(Entries taken from a collection)
——————————

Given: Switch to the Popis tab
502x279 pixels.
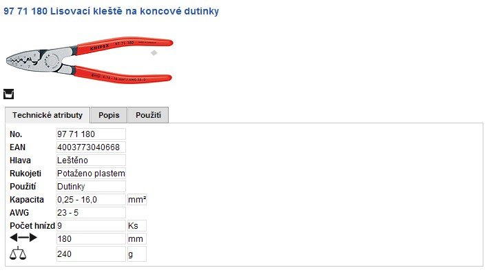Looking at the screenshot, I should pyautogui.click(x=109, y=115).
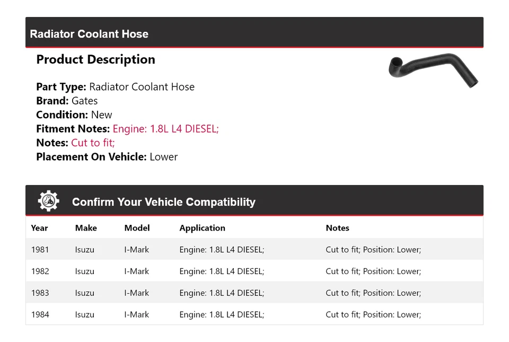Click the Condition value 'New'
The image size is (509, 342).
point(101,115)
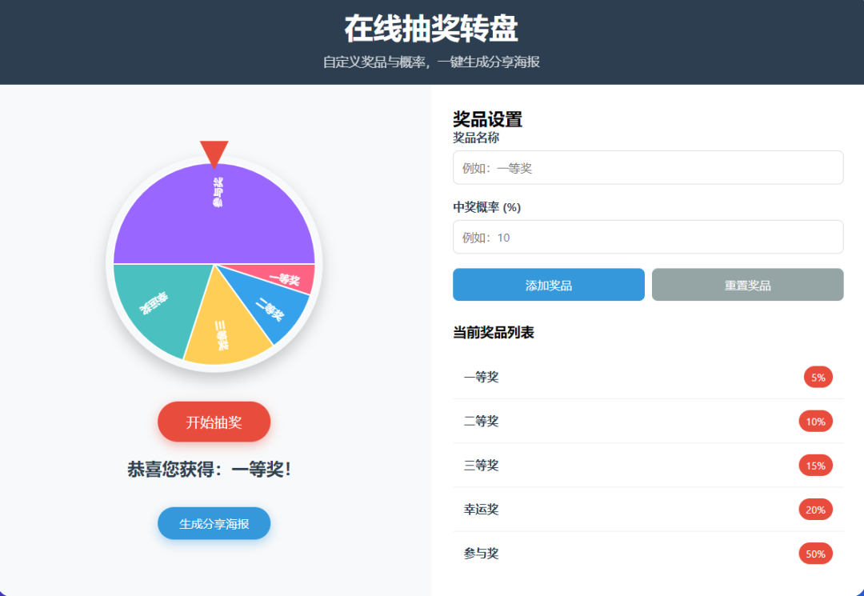
Task: Click the 5% probability badge
Action: (x=818, y=378)
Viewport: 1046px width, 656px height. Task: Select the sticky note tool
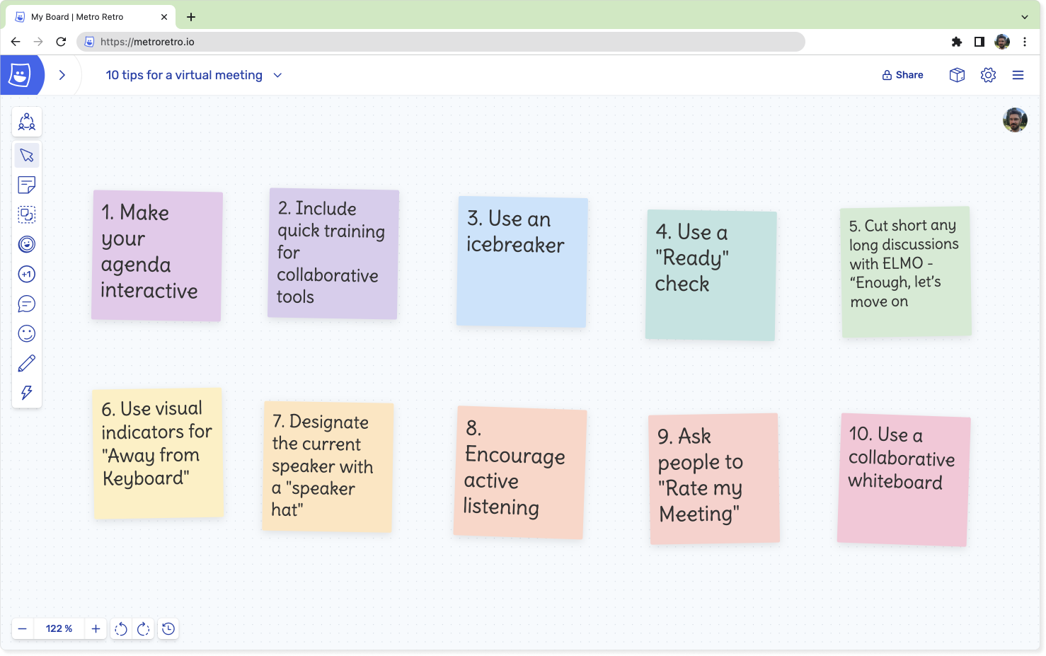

——————————

Your answer must consist of the entries, unchanged, with no pictures in it.

- _RESPONSE AREA_:
Given: Switch to the Popis tab
502x279 pixels.
Looking at the screenshot, I should pyautogui.click(x=109, y=115).
Click the Condition value 'New'
The image size is (509, 342).
point(101,115)
Task: Click the 5% probability badge
Action: (x=818, y=378)
Viewport: 1046px width, 656px height. Task: Select the sticky note tool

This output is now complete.